Exercise objective -> Repeat word for word every line from the one holding "Viewport: 978px width, 1097px" to the end of the material below.

Listed entries ->

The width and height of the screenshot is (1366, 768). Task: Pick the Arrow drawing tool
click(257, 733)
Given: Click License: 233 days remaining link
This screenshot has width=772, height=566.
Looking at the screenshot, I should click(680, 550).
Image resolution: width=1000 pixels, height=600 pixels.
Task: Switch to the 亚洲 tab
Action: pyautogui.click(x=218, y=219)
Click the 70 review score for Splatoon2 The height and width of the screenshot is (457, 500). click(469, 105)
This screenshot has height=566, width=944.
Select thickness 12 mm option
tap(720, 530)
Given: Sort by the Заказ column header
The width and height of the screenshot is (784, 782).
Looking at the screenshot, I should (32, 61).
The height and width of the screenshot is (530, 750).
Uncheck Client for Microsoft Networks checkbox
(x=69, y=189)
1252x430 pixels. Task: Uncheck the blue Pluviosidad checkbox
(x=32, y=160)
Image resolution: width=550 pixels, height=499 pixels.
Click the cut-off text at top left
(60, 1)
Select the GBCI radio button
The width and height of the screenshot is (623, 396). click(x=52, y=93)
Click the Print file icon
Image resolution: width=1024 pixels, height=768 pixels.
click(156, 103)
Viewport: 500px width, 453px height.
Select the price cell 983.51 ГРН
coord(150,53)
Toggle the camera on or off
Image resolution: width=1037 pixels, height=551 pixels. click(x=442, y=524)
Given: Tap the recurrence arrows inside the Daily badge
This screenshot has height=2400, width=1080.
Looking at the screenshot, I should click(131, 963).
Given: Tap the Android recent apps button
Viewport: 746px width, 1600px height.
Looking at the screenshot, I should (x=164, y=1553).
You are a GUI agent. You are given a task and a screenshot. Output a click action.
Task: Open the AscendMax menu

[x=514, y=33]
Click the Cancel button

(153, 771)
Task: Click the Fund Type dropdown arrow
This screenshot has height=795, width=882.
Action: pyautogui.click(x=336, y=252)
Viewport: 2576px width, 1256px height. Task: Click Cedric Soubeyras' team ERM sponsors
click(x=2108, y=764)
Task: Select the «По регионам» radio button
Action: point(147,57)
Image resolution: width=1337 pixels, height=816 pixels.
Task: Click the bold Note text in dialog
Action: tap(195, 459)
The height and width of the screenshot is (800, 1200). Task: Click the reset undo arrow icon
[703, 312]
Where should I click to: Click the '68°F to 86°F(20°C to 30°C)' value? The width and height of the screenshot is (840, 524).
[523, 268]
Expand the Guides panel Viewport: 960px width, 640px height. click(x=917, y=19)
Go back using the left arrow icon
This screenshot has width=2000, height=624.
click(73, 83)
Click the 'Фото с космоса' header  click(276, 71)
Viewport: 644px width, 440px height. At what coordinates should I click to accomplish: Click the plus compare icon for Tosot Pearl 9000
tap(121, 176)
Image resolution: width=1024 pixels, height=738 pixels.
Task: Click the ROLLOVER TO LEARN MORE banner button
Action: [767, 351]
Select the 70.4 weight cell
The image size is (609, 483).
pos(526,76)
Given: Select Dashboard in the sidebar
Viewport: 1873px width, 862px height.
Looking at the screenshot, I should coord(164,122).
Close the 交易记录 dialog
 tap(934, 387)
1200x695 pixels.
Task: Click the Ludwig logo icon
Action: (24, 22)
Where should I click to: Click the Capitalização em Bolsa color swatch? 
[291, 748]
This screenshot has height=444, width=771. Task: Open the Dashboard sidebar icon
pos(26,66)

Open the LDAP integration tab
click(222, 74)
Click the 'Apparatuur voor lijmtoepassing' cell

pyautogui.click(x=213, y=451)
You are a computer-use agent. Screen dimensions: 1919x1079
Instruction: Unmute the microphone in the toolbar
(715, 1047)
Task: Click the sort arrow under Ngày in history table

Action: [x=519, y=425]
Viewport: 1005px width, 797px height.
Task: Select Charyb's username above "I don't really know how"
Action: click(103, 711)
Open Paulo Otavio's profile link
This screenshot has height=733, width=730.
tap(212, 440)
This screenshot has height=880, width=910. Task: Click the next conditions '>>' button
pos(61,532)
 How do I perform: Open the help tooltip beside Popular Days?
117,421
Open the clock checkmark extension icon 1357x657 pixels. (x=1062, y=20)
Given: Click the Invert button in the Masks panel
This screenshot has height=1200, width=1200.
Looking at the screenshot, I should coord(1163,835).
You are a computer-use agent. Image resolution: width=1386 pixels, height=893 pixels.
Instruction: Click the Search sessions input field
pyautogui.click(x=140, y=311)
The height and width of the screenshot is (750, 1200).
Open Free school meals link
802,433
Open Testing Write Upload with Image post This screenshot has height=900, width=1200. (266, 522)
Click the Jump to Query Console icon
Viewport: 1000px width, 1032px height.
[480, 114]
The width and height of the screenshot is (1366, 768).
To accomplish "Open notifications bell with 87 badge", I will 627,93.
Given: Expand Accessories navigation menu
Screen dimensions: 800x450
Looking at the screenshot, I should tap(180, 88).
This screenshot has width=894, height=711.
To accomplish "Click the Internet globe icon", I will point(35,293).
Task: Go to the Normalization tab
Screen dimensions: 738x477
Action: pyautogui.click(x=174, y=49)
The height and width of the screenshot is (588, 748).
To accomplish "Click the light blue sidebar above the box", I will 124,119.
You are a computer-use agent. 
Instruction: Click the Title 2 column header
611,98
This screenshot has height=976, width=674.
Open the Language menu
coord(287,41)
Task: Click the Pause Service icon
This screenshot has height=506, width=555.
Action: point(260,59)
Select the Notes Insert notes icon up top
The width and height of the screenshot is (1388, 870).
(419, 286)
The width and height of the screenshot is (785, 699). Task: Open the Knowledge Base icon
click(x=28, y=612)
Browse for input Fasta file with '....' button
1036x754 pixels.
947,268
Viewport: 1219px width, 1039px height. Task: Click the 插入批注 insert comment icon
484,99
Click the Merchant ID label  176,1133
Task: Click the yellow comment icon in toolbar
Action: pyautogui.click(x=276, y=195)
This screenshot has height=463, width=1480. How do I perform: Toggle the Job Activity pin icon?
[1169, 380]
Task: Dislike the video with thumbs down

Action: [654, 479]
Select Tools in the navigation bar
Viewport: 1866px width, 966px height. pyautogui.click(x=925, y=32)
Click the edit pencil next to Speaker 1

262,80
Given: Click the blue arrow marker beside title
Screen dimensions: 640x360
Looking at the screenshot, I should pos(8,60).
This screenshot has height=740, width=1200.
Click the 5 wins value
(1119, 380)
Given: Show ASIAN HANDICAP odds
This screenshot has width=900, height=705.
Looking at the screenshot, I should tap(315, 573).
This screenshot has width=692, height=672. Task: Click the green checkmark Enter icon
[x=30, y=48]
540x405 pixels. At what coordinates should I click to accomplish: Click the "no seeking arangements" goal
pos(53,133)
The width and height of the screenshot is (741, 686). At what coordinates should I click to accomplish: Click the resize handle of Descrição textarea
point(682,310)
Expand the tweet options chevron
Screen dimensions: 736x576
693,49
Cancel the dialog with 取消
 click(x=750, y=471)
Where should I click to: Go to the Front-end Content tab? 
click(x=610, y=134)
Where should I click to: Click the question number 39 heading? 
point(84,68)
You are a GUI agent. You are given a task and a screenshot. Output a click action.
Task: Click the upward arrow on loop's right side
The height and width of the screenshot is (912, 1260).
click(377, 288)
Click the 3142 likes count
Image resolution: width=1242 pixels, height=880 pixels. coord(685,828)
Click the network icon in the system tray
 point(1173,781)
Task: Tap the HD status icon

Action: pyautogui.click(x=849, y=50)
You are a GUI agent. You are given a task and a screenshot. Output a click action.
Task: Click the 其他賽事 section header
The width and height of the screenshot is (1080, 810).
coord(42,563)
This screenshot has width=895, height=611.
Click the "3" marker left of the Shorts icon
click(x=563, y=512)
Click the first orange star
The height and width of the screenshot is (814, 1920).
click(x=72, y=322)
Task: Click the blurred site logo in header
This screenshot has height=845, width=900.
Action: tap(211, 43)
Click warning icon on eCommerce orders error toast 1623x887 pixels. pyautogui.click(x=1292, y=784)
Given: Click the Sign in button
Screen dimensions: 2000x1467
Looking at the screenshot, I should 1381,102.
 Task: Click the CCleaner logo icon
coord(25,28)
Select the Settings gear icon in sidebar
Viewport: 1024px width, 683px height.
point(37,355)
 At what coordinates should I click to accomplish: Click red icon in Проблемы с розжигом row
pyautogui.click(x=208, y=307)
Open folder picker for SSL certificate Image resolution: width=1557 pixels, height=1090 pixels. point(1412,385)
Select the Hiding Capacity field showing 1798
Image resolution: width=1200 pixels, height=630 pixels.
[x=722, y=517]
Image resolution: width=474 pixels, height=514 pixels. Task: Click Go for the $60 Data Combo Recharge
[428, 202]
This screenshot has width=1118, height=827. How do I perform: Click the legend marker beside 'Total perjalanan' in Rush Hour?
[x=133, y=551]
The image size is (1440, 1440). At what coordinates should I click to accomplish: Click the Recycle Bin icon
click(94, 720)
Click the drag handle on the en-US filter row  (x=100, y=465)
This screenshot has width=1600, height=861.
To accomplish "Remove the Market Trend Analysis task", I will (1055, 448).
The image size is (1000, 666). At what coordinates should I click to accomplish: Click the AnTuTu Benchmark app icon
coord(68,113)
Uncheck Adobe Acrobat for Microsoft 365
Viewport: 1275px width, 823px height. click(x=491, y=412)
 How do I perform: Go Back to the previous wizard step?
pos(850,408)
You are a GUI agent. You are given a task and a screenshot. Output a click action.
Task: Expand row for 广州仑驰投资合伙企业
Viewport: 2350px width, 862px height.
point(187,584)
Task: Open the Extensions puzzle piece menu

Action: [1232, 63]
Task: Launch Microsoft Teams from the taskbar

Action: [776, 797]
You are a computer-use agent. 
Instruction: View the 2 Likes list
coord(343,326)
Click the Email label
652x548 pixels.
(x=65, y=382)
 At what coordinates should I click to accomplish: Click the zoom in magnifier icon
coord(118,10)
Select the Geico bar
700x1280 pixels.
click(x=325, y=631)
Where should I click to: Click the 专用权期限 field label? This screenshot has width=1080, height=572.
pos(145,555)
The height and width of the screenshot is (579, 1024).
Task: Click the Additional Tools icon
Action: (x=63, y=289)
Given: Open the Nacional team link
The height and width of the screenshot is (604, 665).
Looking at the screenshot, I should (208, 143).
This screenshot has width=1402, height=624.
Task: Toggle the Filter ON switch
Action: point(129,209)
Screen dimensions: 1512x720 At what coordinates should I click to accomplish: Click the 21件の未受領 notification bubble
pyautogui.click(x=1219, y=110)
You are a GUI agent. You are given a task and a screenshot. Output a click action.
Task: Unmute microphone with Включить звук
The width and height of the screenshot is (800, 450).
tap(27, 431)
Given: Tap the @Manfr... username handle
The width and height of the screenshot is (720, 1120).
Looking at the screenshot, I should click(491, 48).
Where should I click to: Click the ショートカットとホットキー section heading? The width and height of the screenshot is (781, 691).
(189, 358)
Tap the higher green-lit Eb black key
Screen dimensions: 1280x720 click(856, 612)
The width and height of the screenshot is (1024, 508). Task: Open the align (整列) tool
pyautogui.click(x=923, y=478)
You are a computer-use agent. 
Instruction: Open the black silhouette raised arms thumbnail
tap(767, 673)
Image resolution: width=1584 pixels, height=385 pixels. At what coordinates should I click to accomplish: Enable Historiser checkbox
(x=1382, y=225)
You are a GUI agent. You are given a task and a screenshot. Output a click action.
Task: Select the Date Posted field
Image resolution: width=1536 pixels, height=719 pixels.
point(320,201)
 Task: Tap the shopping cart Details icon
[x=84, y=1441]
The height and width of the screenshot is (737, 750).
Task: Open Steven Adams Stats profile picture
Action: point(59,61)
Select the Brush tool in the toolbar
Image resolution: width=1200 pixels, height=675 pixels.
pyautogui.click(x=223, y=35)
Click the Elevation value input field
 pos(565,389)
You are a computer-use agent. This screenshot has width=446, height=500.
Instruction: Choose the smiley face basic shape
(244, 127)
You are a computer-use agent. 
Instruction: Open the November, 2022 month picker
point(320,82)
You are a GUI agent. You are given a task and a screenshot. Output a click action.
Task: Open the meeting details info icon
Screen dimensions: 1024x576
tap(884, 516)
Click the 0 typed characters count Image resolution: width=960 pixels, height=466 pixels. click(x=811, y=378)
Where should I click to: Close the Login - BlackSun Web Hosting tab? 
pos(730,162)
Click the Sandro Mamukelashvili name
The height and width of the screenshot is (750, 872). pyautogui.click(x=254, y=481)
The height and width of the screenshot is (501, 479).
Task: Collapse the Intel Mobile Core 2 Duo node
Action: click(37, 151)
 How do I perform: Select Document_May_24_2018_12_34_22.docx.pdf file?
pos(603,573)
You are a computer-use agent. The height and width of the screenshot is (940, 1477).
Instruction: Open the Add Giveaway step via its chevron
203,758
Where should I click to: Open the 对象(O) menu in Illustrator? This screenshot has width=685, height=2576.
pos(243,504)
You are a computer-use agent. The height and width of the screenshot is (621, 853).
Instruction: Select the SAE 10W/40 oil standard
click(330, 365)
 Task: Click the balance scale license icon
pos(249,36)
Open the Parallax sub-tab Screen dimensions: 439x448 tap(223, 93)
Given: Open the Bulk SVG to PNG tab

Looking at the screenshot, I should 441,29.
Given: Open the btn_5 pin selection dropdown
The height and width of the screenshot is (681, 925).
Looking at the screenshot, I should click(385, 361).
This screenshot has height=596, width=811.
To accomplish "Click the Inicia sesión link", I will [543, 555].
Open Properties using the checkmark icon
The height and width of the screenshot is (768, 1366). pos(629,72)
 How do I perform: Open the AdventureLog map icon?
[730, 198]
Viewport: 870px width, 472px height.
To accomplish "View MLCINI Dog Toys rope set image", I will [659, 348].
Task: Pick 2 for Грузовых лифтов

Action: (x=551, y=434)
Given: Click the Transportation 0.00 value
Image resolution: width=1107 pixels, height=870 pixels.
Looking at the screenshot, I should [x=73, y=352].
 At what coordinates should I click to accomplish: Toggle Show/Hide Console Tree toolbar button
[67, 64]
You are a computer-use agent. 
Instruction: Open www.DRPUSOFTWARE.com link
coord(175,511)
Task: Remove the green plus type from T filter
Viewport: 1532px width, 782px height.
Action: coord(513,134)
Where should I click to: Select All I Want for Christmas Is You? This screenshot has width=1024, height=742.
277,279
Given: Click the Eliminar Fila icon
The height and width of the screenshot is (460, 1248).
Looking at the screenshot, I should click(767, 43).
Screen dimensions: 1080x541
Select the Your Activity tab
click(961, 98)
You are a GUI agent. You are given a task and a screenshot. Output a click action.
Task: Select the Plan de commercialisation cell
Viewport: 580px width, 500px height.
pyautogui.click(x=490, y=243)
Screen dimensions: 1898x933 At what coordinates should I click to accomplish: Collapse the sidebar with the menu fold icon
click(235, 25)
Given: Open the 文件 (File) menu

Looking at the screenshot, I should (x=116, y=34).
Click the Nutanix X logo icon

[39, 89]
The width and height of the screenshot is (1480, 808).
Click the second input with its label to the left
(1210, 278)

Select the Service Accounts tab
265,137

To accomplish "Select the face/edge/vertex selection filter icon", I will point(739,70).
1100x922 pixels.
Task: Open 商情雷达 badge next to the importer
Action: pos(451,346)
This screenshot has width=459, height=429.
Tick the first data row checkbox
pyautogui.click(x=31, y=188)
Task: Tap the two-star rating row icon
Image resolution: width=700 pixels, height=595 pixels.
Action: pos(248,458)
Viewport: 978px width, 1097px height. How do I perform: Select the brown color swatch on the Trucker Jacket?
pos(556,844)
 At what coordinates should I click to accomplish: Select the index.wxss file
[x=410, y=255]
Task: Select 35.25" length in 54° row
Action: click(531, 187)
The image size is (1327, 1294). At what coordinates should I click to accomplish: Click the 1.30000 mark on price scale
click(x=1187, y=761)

Result for this task ->
Viewport: 978px width, 1097px height. How do I perform: Select the brown color swatch on the Trucker Jacket?
pos(556,844)
 At what coordinates should I click to accomplish: Select the index.wxss file
[x=410, y=255]
Task: Select 35.25" length in 54° row
Action: click(531, 187)
The image size is (1327, 1294). At what coordinates should I click to accomplish: Click the 1.30000 mark on price scale
click(x=1187, y=761)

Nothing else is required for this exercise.